# Excerpt
——

We're living in an age of mass migration and we need policies- global policies- to manage the chaos. At the moment all we're getting is knee-jerk reactions. Go after the traffickers, burn their boats, pick up the refugees and dump them back in Africa. It would nice to have leaders who could think beyond the next headline- leaders with a sense of history.

Cameron has been told he isn't being passionate enough, so now he's haranguing his audiences like a football coach. O dear.

All the real passion in this election is coming out of Scotland. Everyone else is just going through the motions. Ed Miliband has been bullied by his enemies into saying he'll never form any kind of alliance with the SNP- an undertaking he'll almost certainly have to break if he becomes Prime Minister. He thinks the English public is afraid of the SNP because the Daily Telegraph has told them the SNP is evil and dangerous.. Is that really the case? All the members of the English public I know would love to have someone as dashing as Nicola Sturgeon to march behind.

I supported Ed Miliband at the time of his election to the Labour leadership because he wasn't his brother.  That now seems a very poor reason. A leader has to lead- which means looking and sounding good on a podium and having some sort of vision. Ed fails on both counts. Has any British political party ever gone into an election with such a wet noodle in charge?

It's been noticed that neither Cameron nor Miliband is willing to expose himself to the unpicked electorate. They go from photo-op to photo-op, deliver speeches to audiences of party trusties and tour facilities on industrial estates where the workforce is on its best behaviour (with the bosses looking on) and they can be guaranteed not to be accosted by an angry pensioner or a disrespectful child. It's pathetic. In the good old days a candidate was expected to show his mettle by facing his public. For instance, there's an election in Trollope's Dr Thorne where both candidates address the crowd from the balconies of coaching inns. One gets his frilly shirt front soiled by a rotten egg  and retires in confusion, the other wards off a dead cat with his stick and goes on talking. The dead cat man wins- and quite right too. This trial by voter continued until quite recent times. Remember how John Major used to plonk a soap box down on random street corners? That seems heroic now. How far we must have fallen for John Major to seem heroic. How far and how fast.

——

# Data shown
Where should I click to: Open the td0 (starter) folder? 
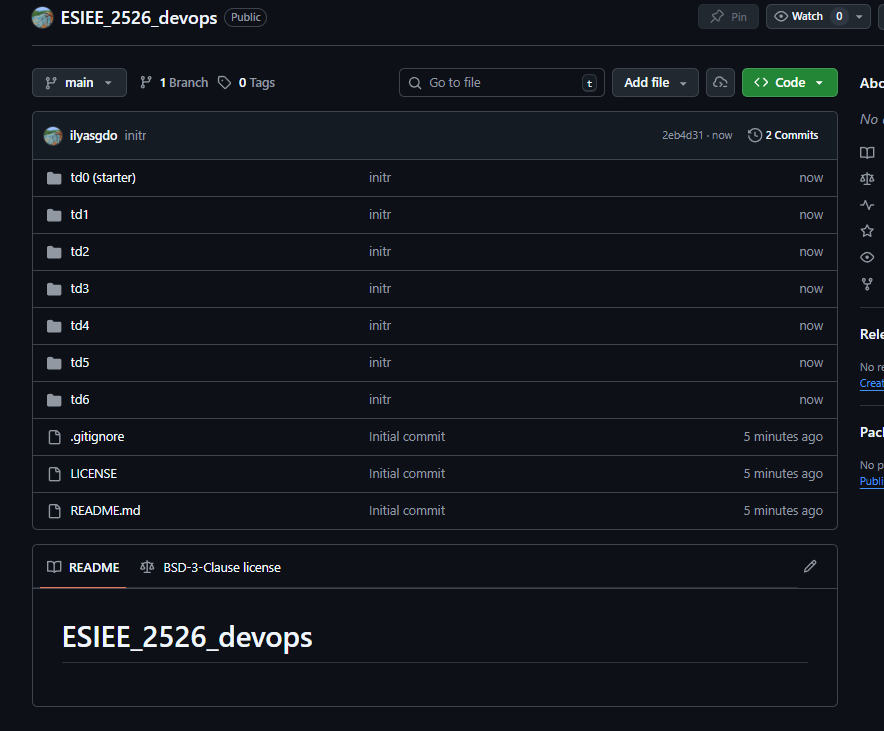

——

# Requests
a – Answer from the election commentary:
(i) What has Cameron been told he isn't being enough of?
(ii) What reason does the writer give for having supported Ed Miliband in the Labour leadership election?
(iii) In the election scene from Trollope's Dr Thorne, what does the winning candidate ward off with his stick?
b – List every politician named in the election commentary.
The lines above come from a different source than the commentary.

# Worked answers
a –
(i) Passionate.
(ii) He wasn't his brother.
(iii) A dead cat.

b – Cameron, Ed Miliband, Nicola Sturgeon, John Major